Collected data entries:
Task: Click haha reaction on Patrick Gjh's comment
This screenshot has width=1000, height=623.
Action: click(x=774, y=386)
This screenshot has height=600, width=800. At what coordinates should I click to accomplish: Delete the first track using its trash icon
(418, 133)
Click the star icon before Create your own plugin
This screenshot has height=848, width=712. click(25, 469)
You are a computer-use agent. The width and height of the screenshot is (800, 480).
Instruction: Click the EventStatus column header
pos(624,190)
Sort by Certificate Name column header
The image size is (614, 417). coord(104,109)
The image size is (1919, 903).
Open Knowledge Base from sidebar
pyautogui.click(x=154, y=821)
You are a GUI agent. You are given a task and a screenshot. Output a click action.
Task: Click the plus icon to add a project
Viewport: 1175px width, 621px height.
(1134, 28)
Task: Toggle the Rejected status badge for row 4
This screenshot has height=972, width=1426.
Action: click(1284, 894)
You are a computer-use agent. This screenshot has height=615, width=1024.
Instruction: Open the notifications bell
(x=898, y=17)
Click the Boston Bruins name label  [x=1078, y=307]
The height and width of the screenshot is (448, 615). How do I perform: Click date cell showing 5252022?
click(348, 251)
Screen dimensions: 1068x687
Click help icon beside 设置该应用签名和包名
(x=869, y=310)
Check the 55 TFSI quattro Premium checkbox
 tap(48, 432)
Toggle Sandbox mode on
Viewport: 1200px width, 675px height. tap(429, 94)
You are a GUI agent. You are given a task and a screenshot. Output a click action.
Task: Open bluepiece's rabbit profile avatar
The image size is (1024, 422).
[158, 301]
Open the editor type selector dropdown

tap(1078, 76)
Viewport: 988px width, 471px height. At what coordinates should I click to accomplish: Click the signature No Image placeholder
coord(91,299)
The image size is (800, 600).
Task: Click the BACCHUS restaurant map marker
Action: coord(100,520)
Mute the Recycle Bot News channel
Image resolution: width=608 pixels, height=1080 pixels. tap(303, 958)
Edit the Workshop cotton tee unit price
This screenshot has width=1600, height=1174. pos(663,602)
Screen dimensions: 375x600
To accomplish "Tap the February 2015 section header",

YOUR ASSIGNMENT: Each record needs to be given again exactly.

RESULT OF THE TASK:
Task: Click haha reaction on Patrick Gjh's comment
This screenshot has width=1000, height=623.
Action: click(x=774, y=386)
This screenshot has height=600, width=800. At what coordinates should I click to accomplish: Delete the first track using its trash icon
(418, 133)
Click the star icon before Create your own plugin
This screenshot has height=848, width=712. click(25, 469)
You are a computer-use agent. The width and height of the screenshot is (800, 480).
Instruction: Click the EventStatus column header
pos(624,190)
Sort by Certificate Name column header
The image size is (614, 417). coord(104,109)
The image size is (1919, 903).
Open Knowledge Base from sidebar
pyautogui.click(x=154, y=821)
You are a GUI agent. You are given a task and a screenshot. Output a click action.
Task: Click the plus icon to add a project
Viewport: 1175px width, 621px height.
(1134, 28)
Task: Toggle the Rejected status badge for row 4
This screenshot has height=972, width=1426.
Action: click(1284, 894)
You are a computer-use agent. This screenshot has height=615, width=1024.
Instruction: Open the notifications bell
(x=898, y=17)
Click the Boston Bruins name label  [x=1078, y=307]
The height and width of the screenshot is (448, 615). How do I perform: Click date cell showing 5252022?
click(348, 251)
Screen dimensions: 1068x687
Click help icon beside 设置该应用签名和包名
(x=869, y=310)
Check the 55 TFSI quattro Premium checkbox
 tap(48, 432)
Toggle Sandbox mode on
Viewport: 1200px width, 675px height. tap(429, 94)
You are a GUI agent. You are given a task and a screenshot. Output a click action.
Task: Open bluepiece's rabbit profile avatar
The image size is (1024, 422).
[158, 301]
Open the editor type selector dropdown

tap(1078, 76)
Viewport: 988px width, 471px height. At what coordinates should I click to accomplish: Click the signature No Image placeholder
coord(91,299)
The image size is (800, 600).
Task: Click the BACCHUS restaurant map marker
Action: coord(100,520)
Mute the Recycle Bot News channel
Image resolution: width=608 pixels, height=1080 pixels. tap(303, 958)
Edit the Workshop cotton tee unit price
This screenshot has width=1600, height=1174. pos(663,602)
Screen dimensions: 375x600
To accomplish "Tap the February 2015 section header",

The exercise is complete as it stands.